Le président du groupe socialiste – opposition ittihadie, Abderrahim Chahid, a vivement critiqué le gouvernement au sujet du calendrier de présentation de son bilan, s’interrogeant sur les raisons de son exposition à seulement quatre mois de la fin de la législature et à six mois des élections. « Que restera-t-il alors des échéances liées au contrôle mensuel ? », a-t-il lancé.
S’exprimant ce mardi 21 avril 2026 lors de la séance consacrée à la discussion du bilan présenté la semaine précédente par le chef du gouvernement Aziz Akhannouch, Chahid a dénoncé la précipitation de l’Exécutif à « se défaire » d’un bilan qui, selon lui, devrait rester un processus continu jusqu’à la fin du mandat. Il a comparé cette démarche à une « sortie prématurée du navire avant d’atteindre le port », rappelant que « le capitaine doit être le dernier à quitter le navire ».
Le député a estimé qu’un bilan gouvernemental doit reposer sur une double lecture essentielle : les réalisations et les insuffisances, reprochant au gouvernement de se limiter à l’exposition de « réalisations illusoires », sans évoquer les défis non relevés.
Dans ce contexte, il a pointé du doigt l’absence du chef du gouvernement lors des séances mensuelles de reddition des comptes, qu’il qualifie de « violation flagrante de l’article 100 de la Constitution », ainsi que les absences répétées de plusieurs ministres lors des séances hebdomadaires et leur refus de répondre à des centaines de questions écrites. Il a également dénoncé un manque d’interaction avec les commissions parlementaires et les propositions de loi émanant de l’opposition.
Chahid a par ailleurs critiqué l’intégration, dans le bilan gouvernemental, de propositions législatives de l’opposition sans que celles-ci n’aient fait l’objet d’un traitement réel, tout en fustigeant le registre discursif employé par le chef du gouvernement, jugé inapproprié pour un débat institutionnel. Il a notamment relevé l’usage de termes tels que « surenchères », « polémiques », « campagnes orchestrées » ou encore « pressions », s’interrogeant : « À qui vous adressez-vous, Monsieur le Chef du gouvernement ? Nous sommes des représentants de la Nation, non un ennemi extérieur. »
Il a également questionné la capacité de l’Exécutif à tolérer la contradiction, estimant que cette attitude ne favorise ni le développement démocratique ni le renforcement du contrôle parlementaire.
Par ailleurs, Abderrahim Chahid s’est étonné de l’absence de bilan pour plusieurs secteurs stratégiques, notamment les Habous et Affaires islamiques, la Culture et la Communication, les Marocains résidant à l’étranger, ainsi que les secteurs du transport, de la logistique, du commerce extérieur, de l’inclusion et de la solidarité. Selon lui, cette omission pourrait laisser penser que ces départements n’ont pas produit de résultats significatifs.

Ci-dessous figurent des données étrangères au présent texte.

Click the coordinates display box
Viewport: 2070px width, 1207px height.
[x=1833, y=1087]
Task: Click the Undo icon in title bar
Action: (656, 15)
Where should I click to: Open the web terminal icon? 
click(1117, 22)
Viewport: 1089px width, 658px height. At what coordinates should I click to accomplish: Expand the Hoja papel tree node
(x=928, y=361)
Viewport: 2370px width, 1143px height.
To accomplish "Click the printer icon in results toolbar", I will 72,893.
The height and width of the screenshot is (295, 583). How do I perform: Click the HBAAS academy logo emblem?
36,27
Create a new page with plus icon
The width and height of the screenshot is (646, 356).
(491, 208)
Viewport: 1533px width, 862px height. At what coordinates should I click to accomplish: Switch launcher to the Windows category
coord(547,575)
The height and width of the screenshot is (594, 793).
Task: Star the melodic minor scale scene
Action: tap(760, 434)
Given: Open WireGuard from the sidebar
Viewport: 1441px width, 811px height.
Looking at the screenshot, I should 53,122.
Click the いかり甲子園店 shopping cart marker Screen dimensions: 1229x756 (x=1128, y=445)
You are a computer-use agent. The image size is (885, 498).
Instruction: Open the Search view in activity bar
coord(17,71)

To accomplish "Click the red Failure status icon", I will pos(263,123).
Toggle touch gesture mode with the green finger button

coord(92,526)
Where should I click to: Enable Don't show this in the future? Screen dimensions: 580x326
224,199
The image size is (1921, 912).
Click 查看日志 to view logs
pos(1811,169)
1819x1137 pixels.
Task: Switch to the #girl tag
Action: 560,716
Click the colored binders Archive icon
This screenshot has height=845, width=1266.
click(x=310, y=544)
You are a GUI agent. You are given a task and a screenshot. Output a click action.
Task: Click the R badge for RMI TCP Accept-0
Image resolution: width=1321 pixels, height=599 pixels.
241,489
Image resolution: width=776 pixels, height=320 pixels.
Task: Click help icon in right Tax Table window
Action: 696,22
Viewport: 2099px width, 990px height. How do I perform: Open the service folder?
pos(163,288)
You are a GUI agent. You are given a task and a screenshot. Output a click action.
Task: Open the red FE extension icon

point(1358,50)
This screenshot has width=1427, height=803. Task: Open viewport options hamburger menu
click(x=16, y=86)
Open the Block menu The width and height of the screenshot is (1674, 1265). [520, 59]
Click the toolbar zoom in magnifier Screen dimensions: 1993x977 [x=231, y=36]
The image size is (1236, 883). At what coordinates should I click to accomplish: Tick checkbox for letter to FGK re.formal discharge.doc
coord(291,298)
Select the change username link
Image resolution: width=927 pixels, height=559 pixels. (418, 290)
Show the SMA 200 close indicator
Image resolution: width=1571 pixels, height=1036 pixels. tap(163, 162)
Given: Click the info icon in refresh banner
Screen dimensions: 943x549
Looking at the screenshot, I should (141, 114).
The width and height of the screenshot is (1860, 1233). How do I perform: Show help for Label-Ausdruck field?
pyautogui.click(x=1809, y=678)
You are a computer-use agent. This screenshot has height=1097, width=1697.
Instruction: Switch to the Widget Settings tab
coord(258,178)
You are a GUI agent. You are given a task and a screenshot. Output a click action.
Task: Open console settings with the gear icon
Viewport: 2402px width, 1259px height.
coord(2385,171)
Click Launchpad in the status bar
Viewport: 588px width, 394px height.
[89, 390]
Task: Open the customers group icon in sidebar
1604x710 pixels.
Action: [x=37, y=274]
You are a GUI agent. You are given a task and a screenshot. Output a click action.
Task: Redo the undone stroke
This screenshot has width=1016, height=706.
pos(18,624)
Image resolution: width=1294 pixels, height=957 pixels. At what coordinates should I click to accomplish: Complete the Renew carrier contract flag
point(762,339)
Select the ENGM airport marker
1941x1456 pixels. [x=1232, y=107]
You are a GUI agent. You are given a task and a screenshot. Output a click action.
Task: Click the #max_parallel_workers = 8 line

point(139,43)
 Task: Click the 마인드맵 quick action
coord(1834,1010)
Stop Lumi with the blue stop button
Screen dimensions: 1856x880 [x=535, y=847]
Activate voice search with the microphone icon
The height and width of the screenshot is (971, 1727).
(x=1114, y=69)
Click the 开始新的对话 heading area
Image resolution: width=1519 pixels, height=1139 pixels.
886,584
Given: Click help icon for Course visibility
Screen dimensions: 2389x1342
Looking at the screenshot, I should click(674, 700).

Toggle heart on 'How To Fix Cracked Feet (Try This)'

Concernant le chantier de la protection sociale, il a relevé plusieurs dysfonctionnements, notamment les retards dans les dossiers de la retraite et de l’emploi, tout en critiquant l’adoption accélérée de la loi sur la grève, qu’il considère comme un outil facilitant le licenciement des travailleurs.
En outre, sur la question de la couverture sanitaire, Chahid a évoqué une confusion dans les données présentées, notant que la création de la Haute Autorité de la santé en 2023 n’a pas encore produit les résultats escomptés en matière de collecte et de publication des données. Il a également relevé que l’Agence nationale de l’assurance maladie a cessé de remplir ce rôle, s’interrogeant sur la source réelle des chiffres avancés par le gouvernement et appelant à davantage de transparence institutionnelle.